■ EXERCISE ■
Whenever a line below holds the word "computer", count it; then give the total and nothing else.

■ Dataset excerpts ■
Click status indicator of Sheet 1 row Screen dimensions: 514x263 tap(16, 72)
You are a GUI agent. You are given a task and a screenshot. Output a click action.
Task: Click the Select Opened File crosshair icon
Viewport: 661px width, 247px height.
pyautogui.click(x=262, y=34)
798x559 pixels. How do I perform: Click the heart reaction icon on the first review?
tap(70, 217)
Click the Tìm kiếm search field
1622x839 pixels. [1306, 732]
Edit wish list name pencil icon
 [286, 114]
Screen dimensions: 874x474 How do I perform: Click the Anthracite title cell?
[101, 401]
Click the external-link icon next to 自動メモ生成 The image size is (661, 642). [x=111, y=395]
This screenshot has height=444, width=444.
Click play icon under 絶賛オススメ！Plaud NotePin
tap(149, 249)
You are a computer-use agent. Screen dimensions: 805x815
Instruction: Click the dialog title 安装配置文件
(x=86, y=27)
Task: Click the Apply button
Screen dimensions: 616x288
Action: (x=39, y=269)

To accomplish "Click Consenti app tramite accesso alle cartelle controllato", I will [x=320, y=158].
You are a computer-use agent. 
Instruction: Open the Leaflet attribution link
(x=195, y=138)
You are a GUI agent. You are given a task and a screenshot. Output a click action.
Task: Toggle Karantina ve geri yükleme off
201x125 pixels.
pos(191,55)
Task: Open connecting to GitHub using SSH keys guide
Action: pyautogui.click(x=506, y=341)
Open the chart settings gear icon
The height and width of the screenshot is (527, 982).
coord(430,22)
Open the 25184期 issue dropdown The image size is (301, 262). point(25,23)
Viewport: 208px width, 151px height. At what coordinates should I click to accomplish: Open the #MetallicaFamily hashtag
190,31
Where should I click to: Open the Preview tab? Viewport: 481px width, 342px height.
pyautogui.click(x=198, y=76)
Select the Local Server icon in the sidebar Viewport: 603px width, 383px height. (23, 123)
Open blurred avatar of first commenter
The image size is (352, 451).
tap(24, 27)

■ RESULT ■
2